>> begin PAGE

Masculinity is something that is looked at as the ideal for men. Men aspire to be masculine. However, what many people do not see and realize is how absolutely horrible and damaging the current idea of masculinity is to our young boys and men alive today. One upcoming documentary comes from the MissRepresentation project and is entitled The Mask You Live In. This documentary is a great tool used to address the subject of hypermasculinity. The link is here so please watch it.

As this trailer introduces, there is a problem with American masculinity, as it does not allow young boys and men to feel secure in their masculinity. Males consistently have to prove that they are “men.” If their masculinity or manhood is ever challenged they must stand up for themselves and prove the challengers wrong. To do this, many boys or men decide to engage in physical violence because that’s what being a man is about, isn’t it? This is the problem: violence is no longer a virtue in the same way it may have been 2000 years ago. During the ancient Roman and Grecian times, men constantly fought wars and that was what being a man was. And even before this, 4,000 years ago when people were struggling to survive, it was necessary to fight and resort to violence to survive, but then why does it still continue even with our societal changes?

I believe this is the real problem: we are teaching our boys that to be “men” they need to act out in violence because some 2,000-4,000 years ago that was necessary for survival even though that is not the case now. We, as a society, need to realize that by creating an unrealistic standard for what manhood is we are damning our boys to a life where the constantly feel as though they have to “wear a mask,” as the trailer put it. Men and boys are not allowed to wear their emotions on their sleeve, or they are “pussies” aka a woman, the worst thing a man could be called. Men need to hide what they are really thinking and feeling or their manhood will be questioned.

>> end PAGE
>> begin EXTRACTED RECORDS

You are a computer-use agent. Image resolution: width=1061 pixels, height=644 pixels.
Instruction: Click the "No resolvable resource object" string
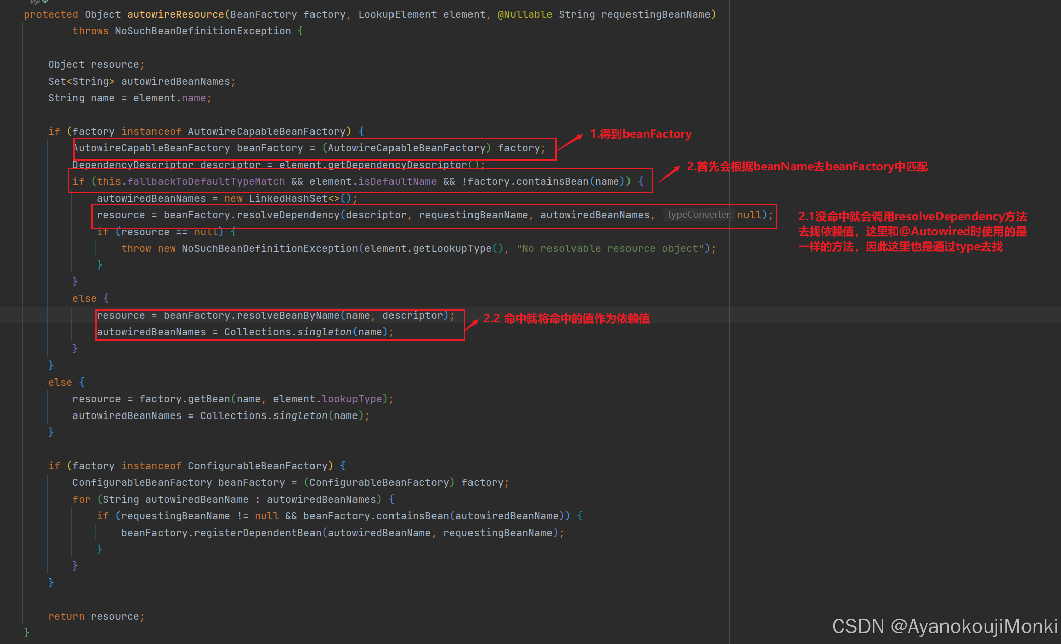point(610,248)

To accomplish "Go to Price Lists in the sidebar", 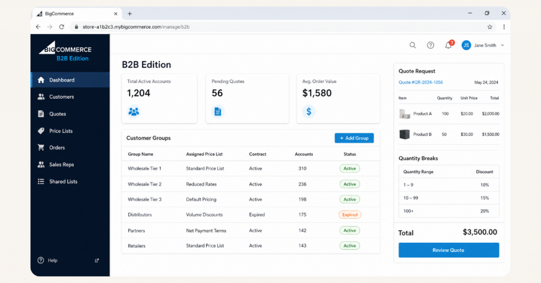I will coord(61,131).
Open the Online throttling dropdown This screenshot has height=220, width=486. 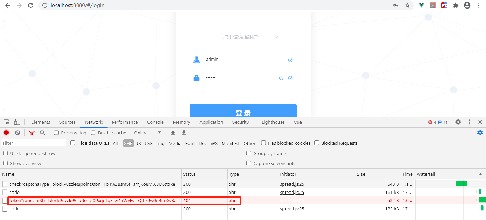pyautogui.click(x=147, y=132)
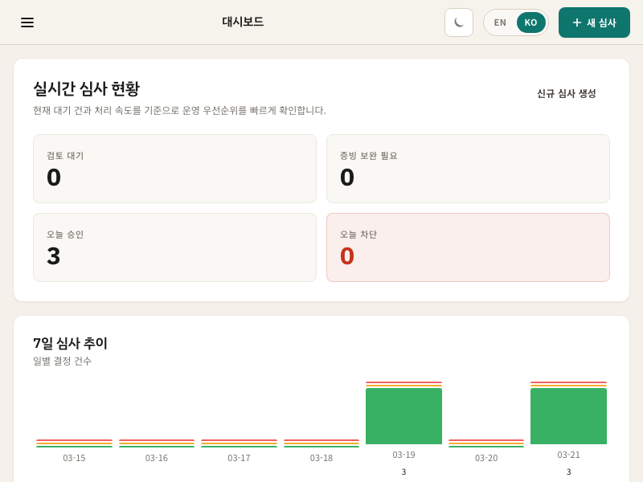Click the 오늘 승인 count card
Viewport: 643px width, 482px height.
[174, 247]
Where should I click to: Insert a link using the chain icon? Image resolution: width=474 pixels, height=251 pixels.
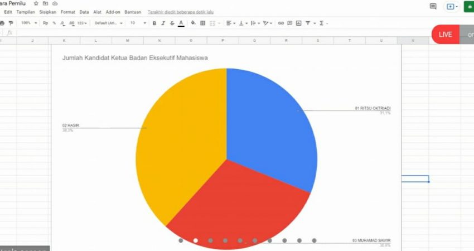coord(281,23)
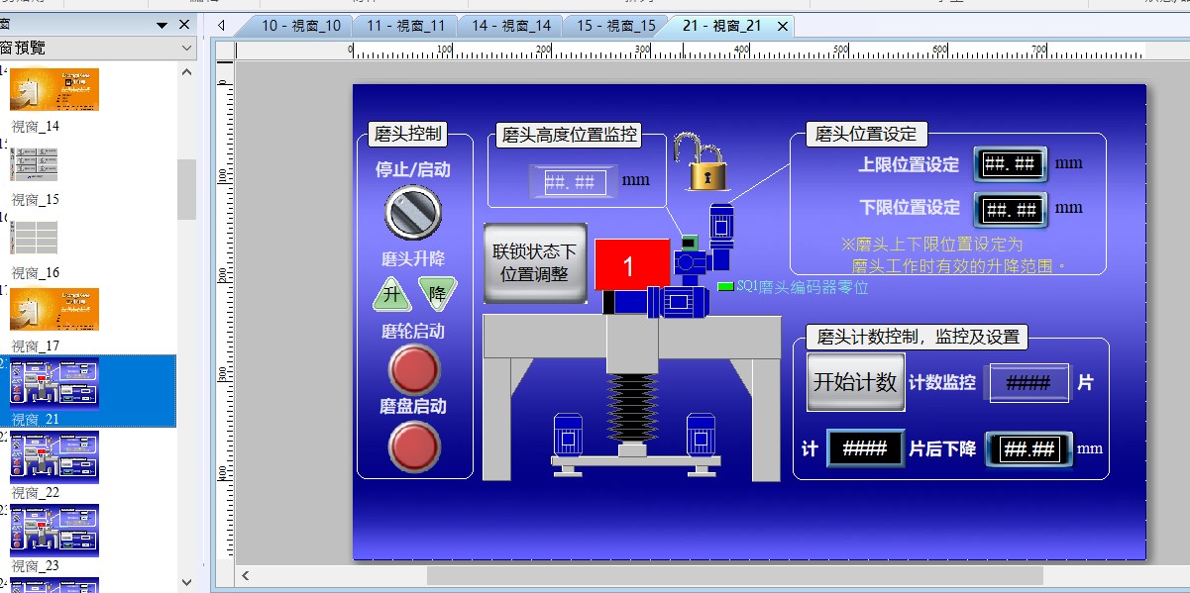Toggle the red 磨轮启动 round button

point(413,370)
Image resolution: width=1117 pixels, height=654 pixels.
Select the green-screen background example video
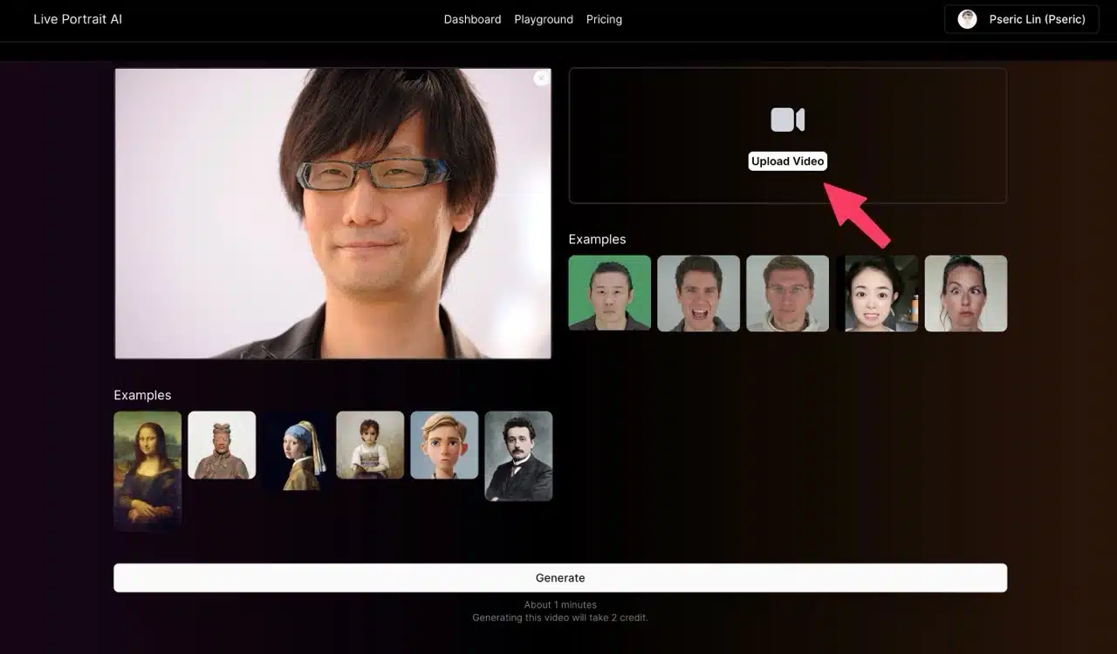point(609,293)
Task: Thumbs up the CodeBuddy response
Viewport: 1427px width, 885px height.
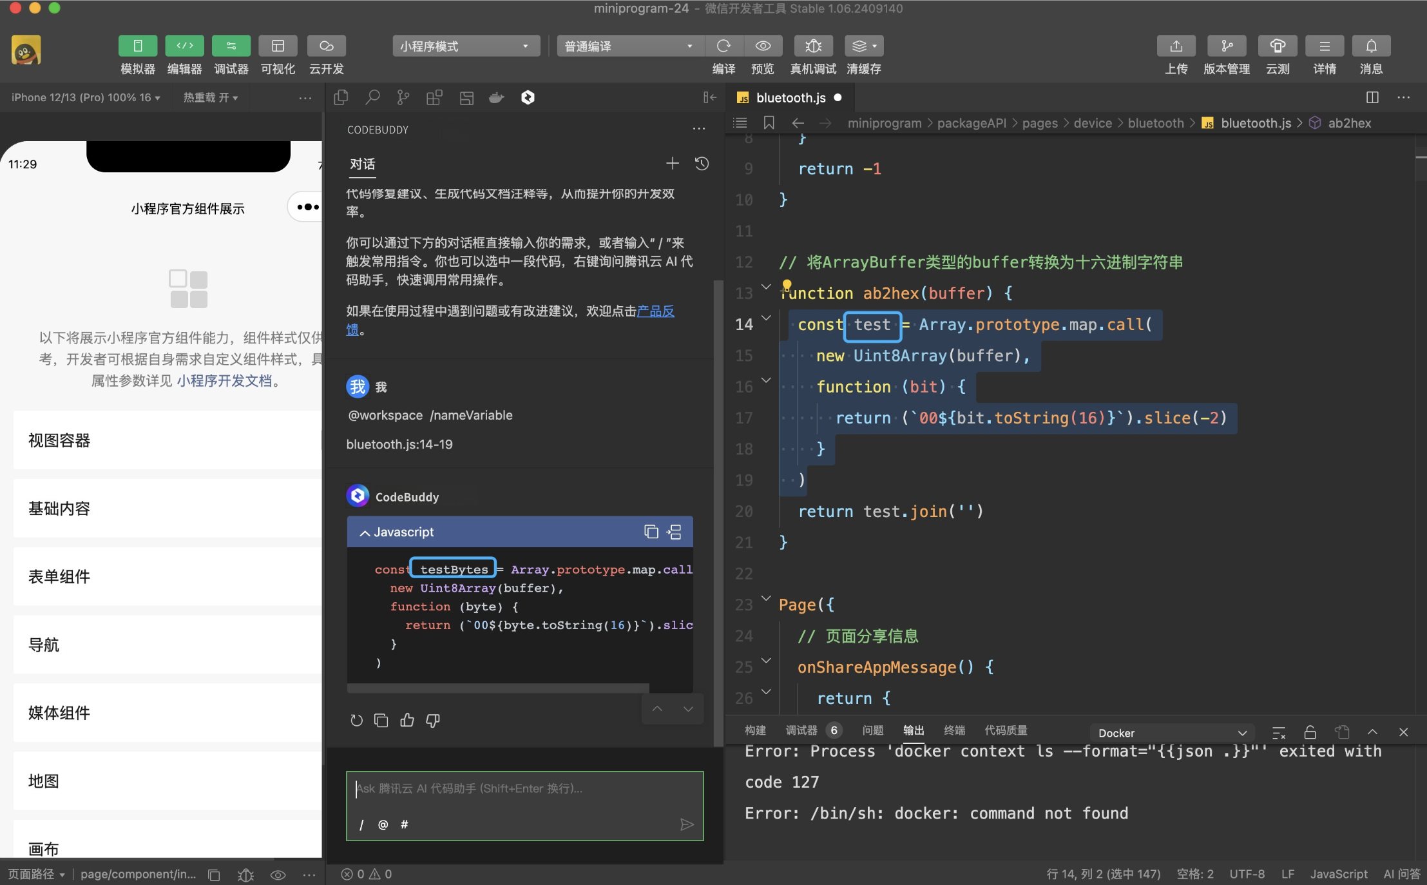Action: (407, 720)
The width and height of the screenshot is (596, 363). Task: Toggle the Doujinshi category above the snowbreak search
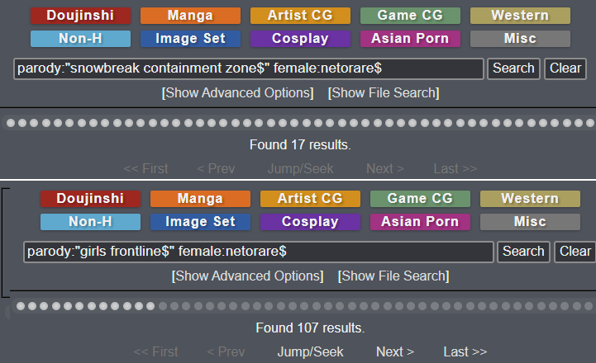(80, 16)
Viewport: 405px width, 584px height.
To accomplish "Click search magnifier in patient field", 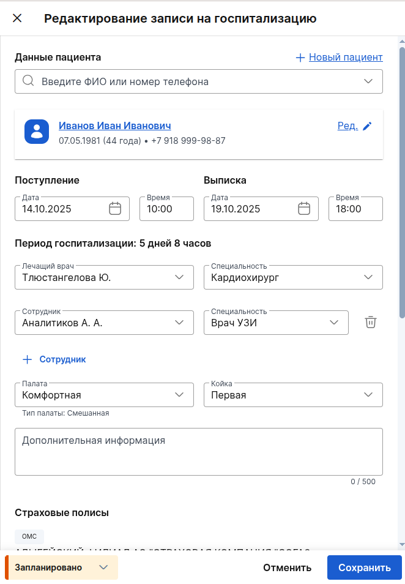I will [x=28, y=80].
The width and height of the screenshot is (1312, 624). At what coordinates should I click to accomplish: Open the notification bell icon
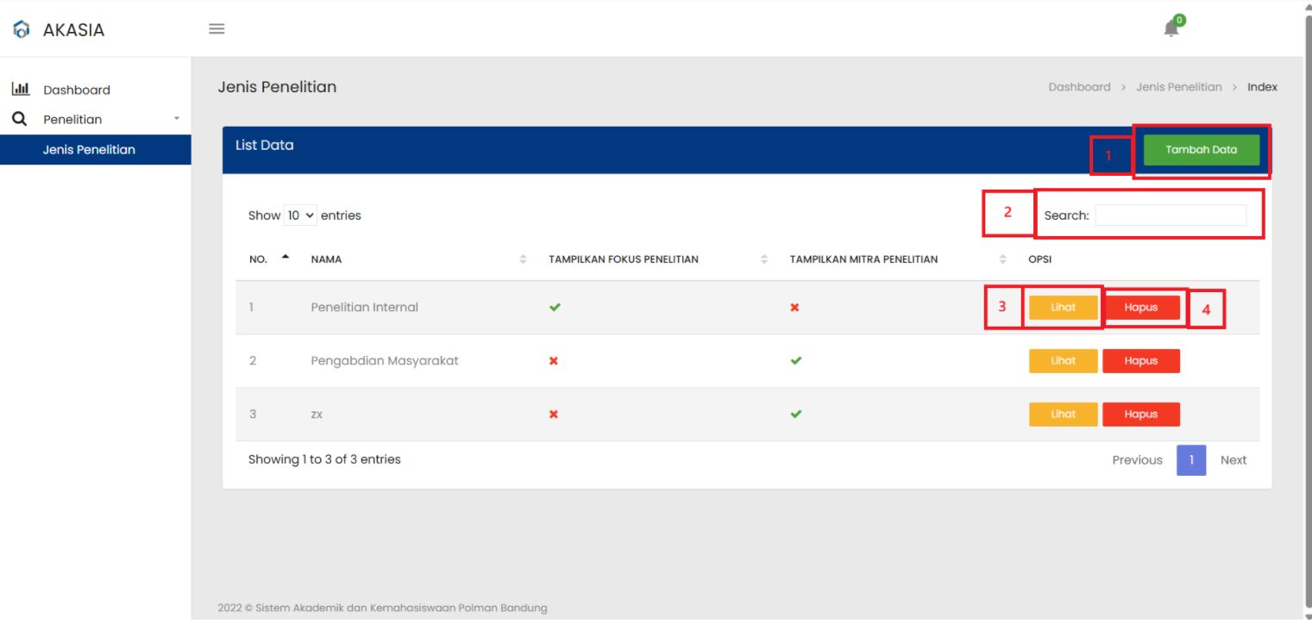[x=1171, y=28]
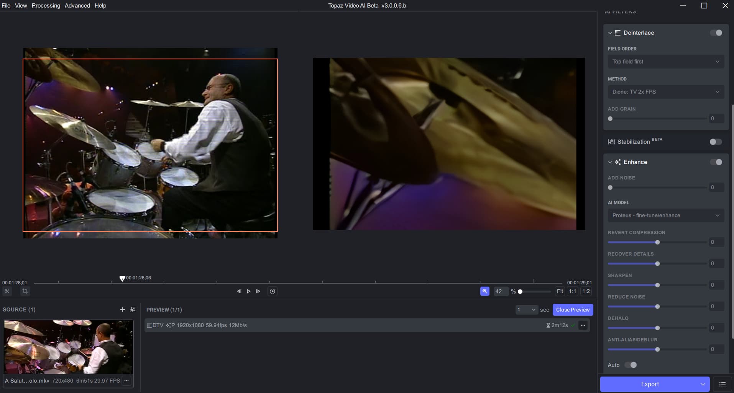Open the Advanced menu
Screen dimensions: 734x393
77,6
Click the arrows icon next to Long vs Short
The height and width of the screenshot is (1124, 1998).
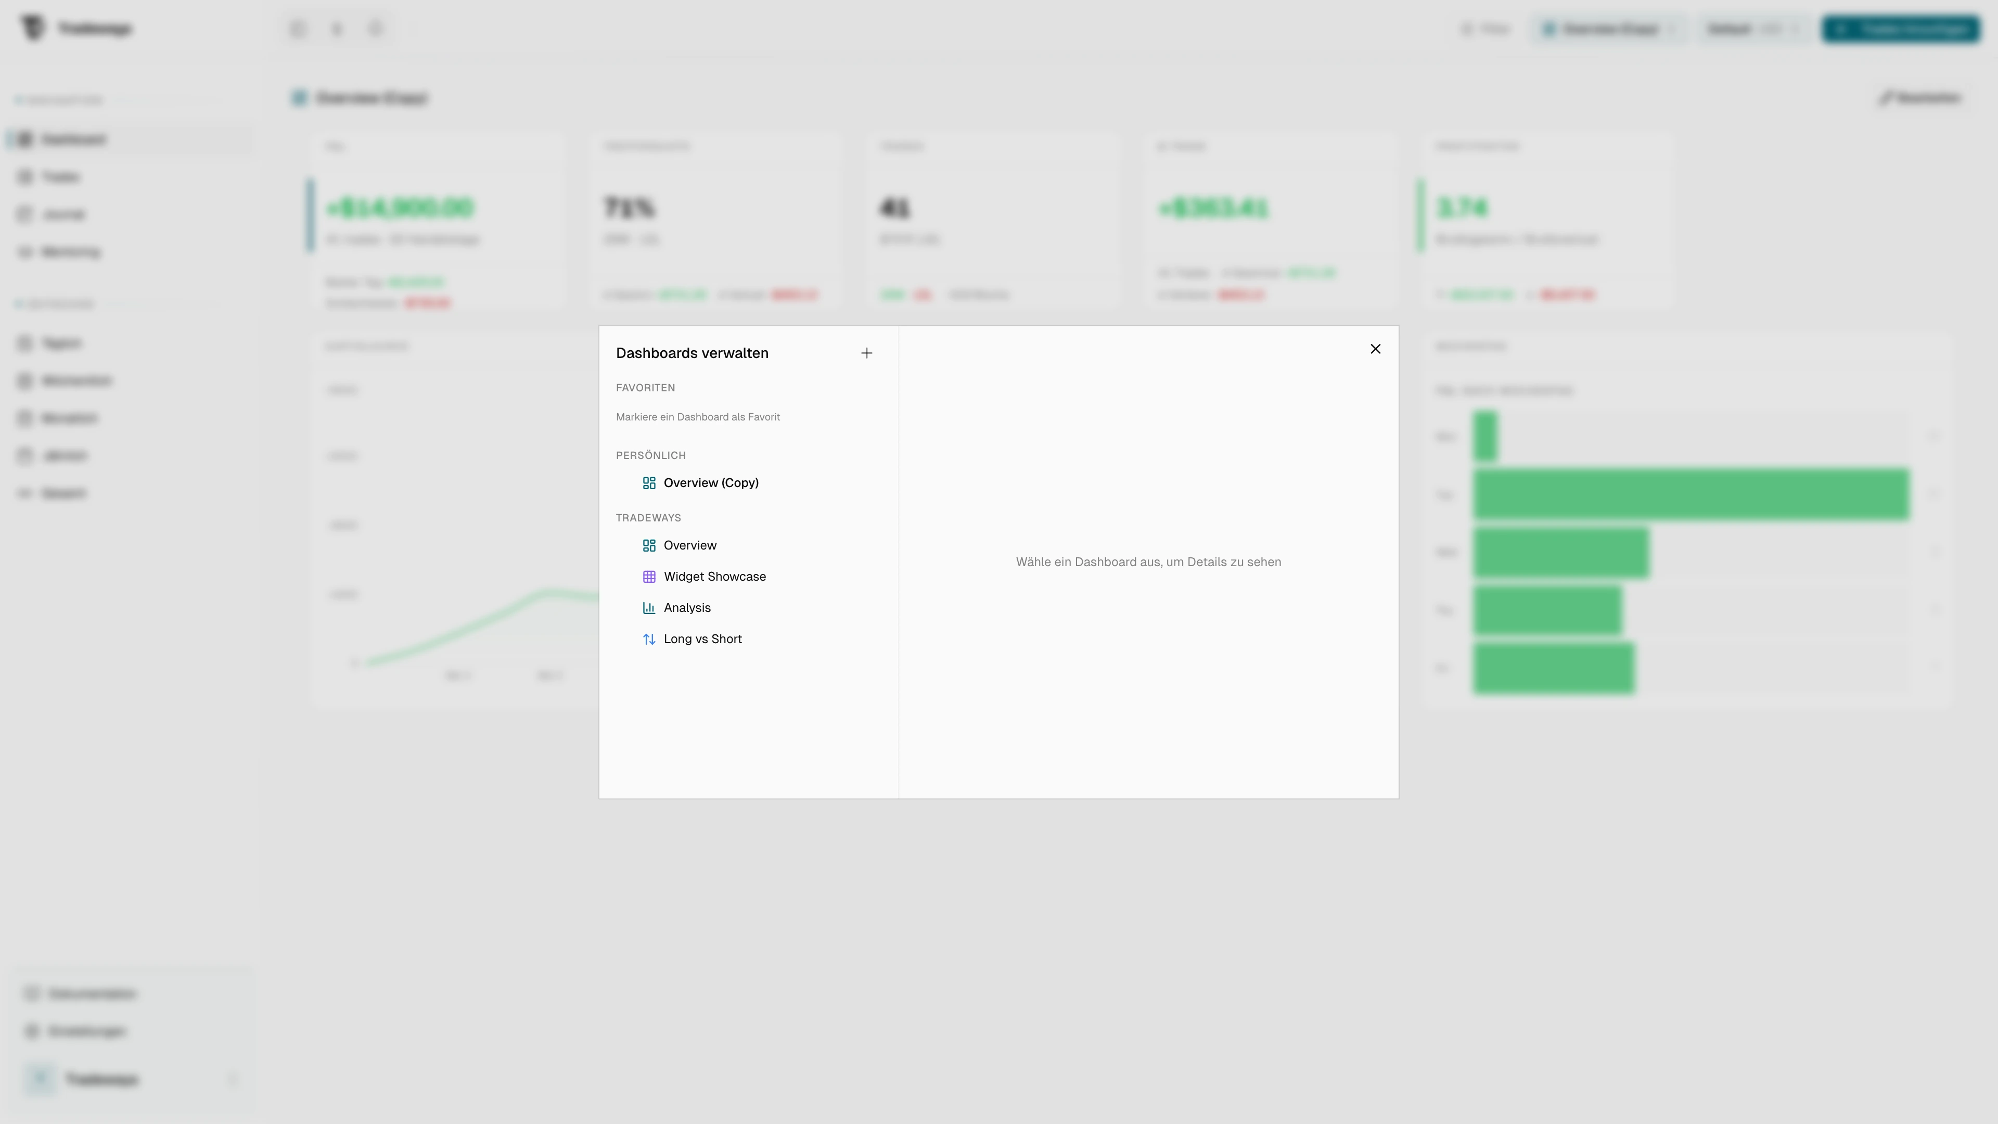650,638
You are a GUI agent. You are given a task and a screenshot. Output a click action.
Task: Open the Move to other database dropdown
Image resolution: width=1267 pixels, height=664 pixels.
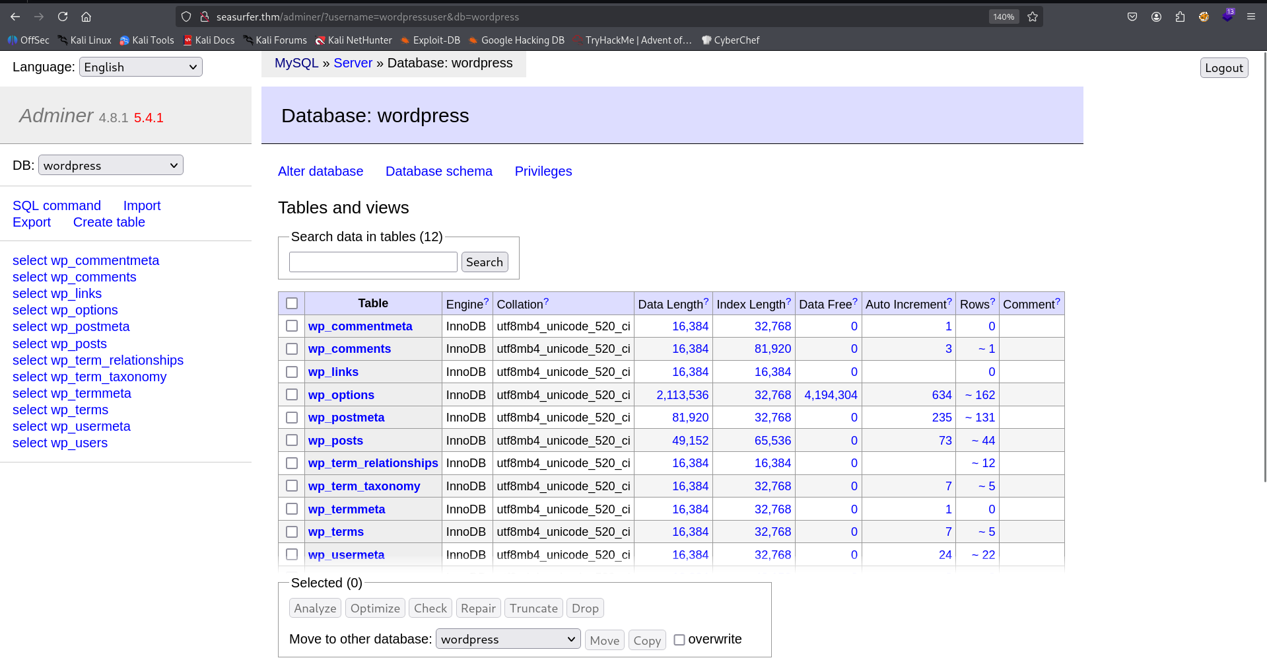(x=508, y=640)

>> end EXTRACTED RECORDS

Proceed with the essay on masculinity and the documentary The Mask You Live In, starting right after its last sentence. The entries have no connection to the essay on masculinity.

Is it possible for men to redefine what manhood is? To rethink what it means to be a man and what should be expected from them as a man in this society? I would like to think this is possible, but we need to change our standards and how we reinforce these ideas of masculinity. We as a collective need to stop saying phrases like “boys don’t cry,” or “you throw like a girl,” or “man up.” The last in this list may be the worst, as it is consistently reinforcing that one needs to be more of a man and that one is never able to achieve this ideal. We need to tell our boys that they are allowed to have feelings. That they are allowed to cry when they are sad or upset, that they don’t have to be good at sports to be a man. That they are allowed to break these norms and do what they want outside of what society has historically said was unacceptable.

I believe we can achieve this change, but we need to decide that this is exactly what we as a society want to do. Anything is possible when people put their minds to it and decide to make a change for the better.